Speaker:   Stephen Muirhead, Mathematical Institute, University of Oxford
Title:          Quenched localisation in slowly varying trap models
Abstract:  Trap models with slowly varying trap distributions constitute one of the three basic regimes of trap models (along with integrable and stable traps), and arise naturally in the study of certain random walks in random media, such as biased random walks on critical structures, spin-glass dynamics on sub-exponential time scales, and recurrent random walks in random environments. In this talk I will discuss recent progress (joint with David Croydon) on understanding quenched localisation properties of slowly varying trap models, which turn out to be surprisingly delicate. Our main result concerns a simple effective trap model -- the Bouchaud trap model on the positive integers -- for which we demonstrate that there exist slowly varying trap distributions such that quenched localisation occurs on exactly N sites, for any integer N greater or equal to two. A key ingredient is an observation about the almost sure limit superior of the sum/max ratio of i.i.d. sequences of slowly varying random variables, which appears to be new.

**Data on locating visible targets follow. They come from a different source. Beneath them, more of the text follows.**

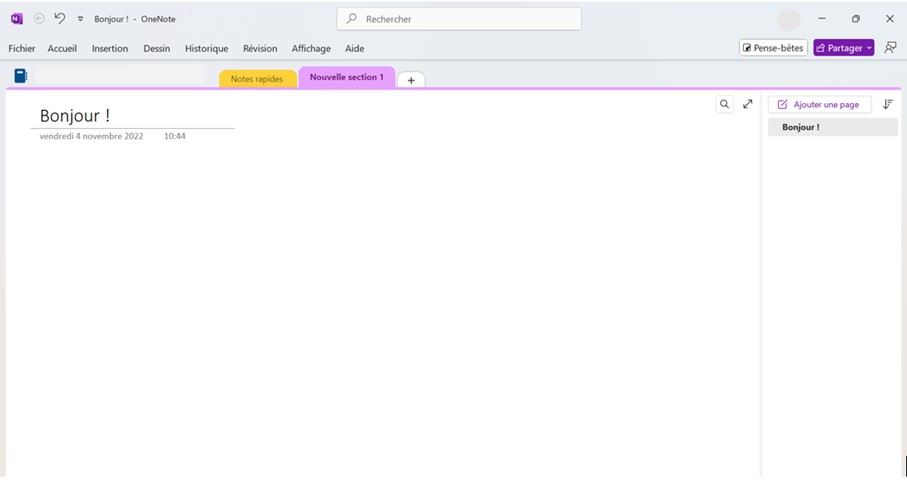
Task: Click the Pense-bêtes button
Action: coord(773,48)
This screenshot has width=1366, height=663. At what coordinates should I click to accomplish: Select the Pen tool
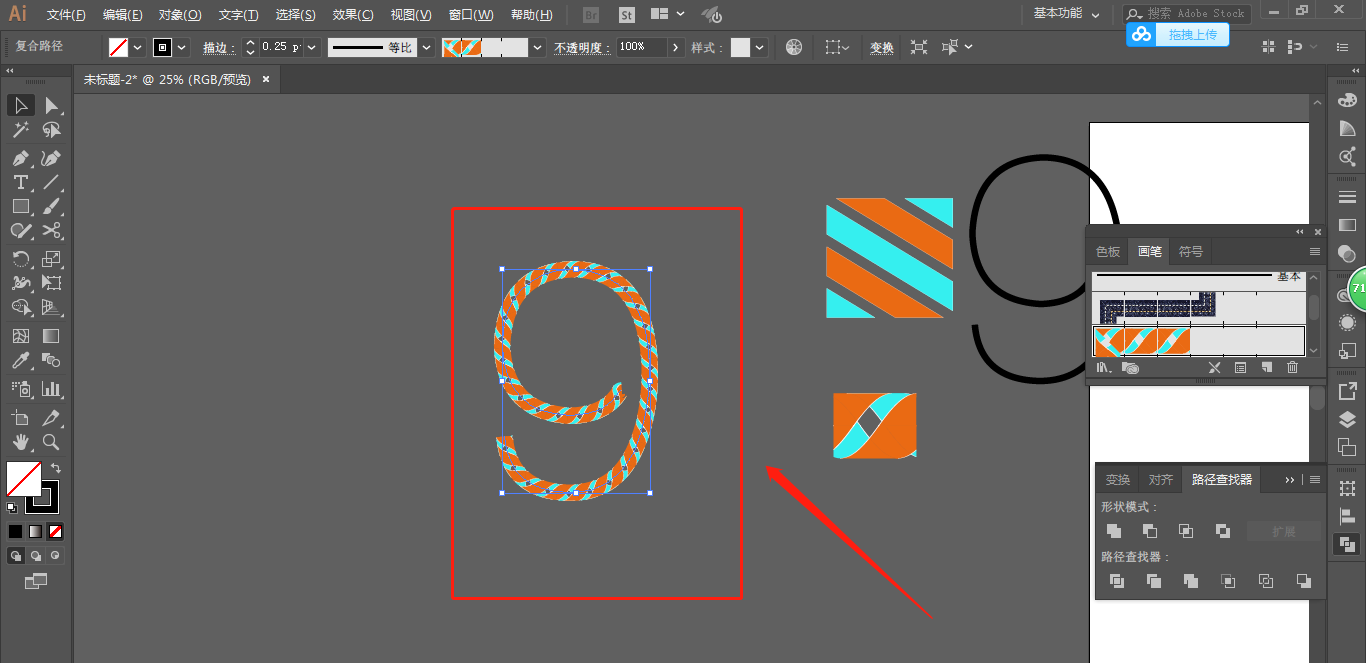click(x=20, y=158)
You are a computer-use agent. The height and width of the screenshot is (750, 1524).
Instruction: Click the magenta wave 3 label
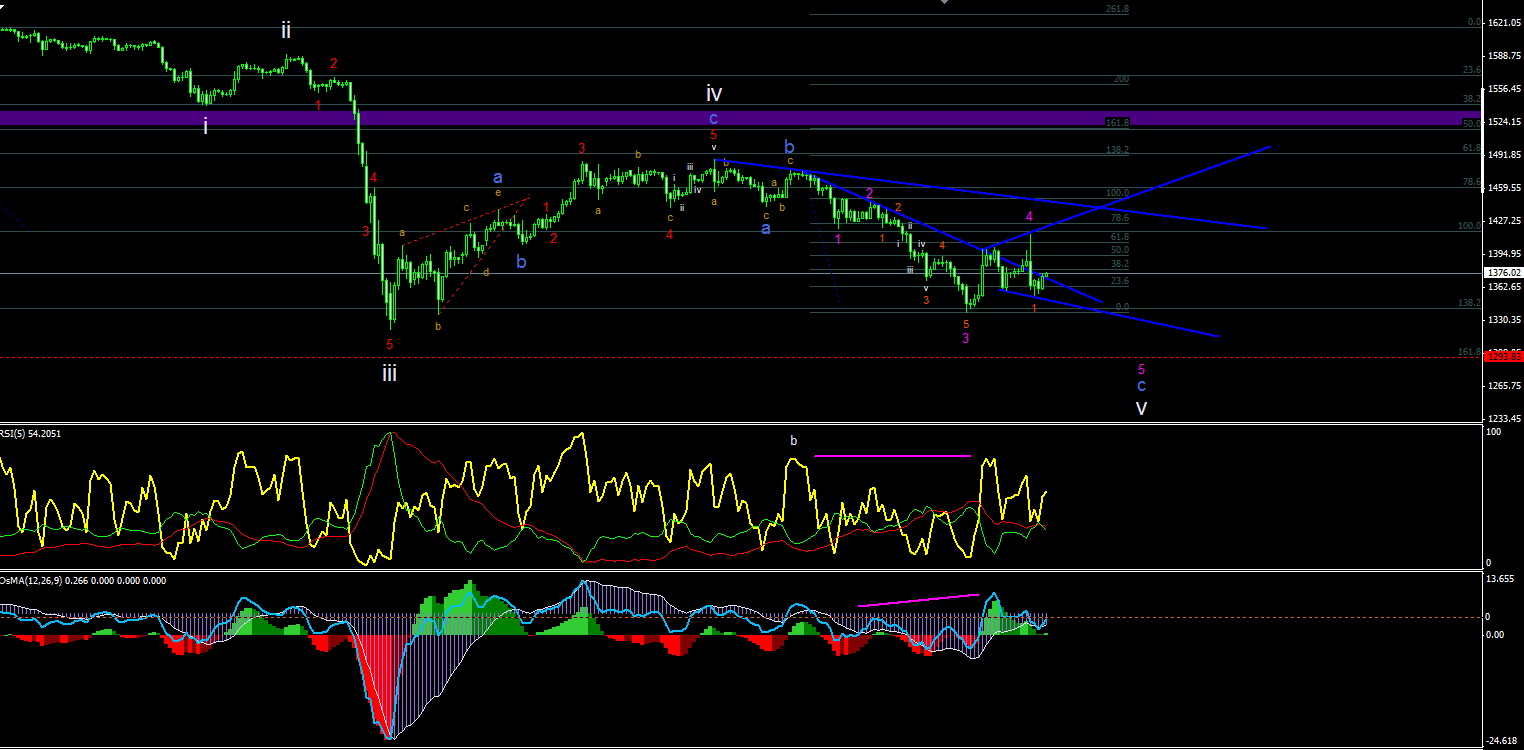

#### Week 8 - Monday 7th March

Speaker:    Tom Hutchcroft, University of British Columbia
Title:           Update Tolerance in Uniform Spanning Forests
Abstract:   The uniform spanning forests (USFs) of an infinite graph G are defined to be infinite volume limits of uniformly chosen spanning trees of finite subgraphs of G. These limits can be taken with respect to two extremal boundary conditions, yielding the free uniform spanning forest (FUSF) and wired uniform spanning forest (WUSF). While the wired uniform spanning forest has been quite well understood since the seminal paper of Benjamini, Lyons, Peres and Schramm (’01), the FUSF is less understood, and some very basic questions about it remain open. In this talk I will introduce a new tool in the study of USFs, called update tolerance, and describe how update tolerance can be used to prove, among other things, that the FUSF has either one or infinitely many connected components on any infinite Cayley graph, and that components of either the FUSF and WUSF are indistinguishable from each other by invariantly defined properties on any infinite Cayley graph. Another crucial component of these proofs is the Mass-Transport Principle, which I will also give an introduction to.

Based in part on joint work with Asaf Nachmias.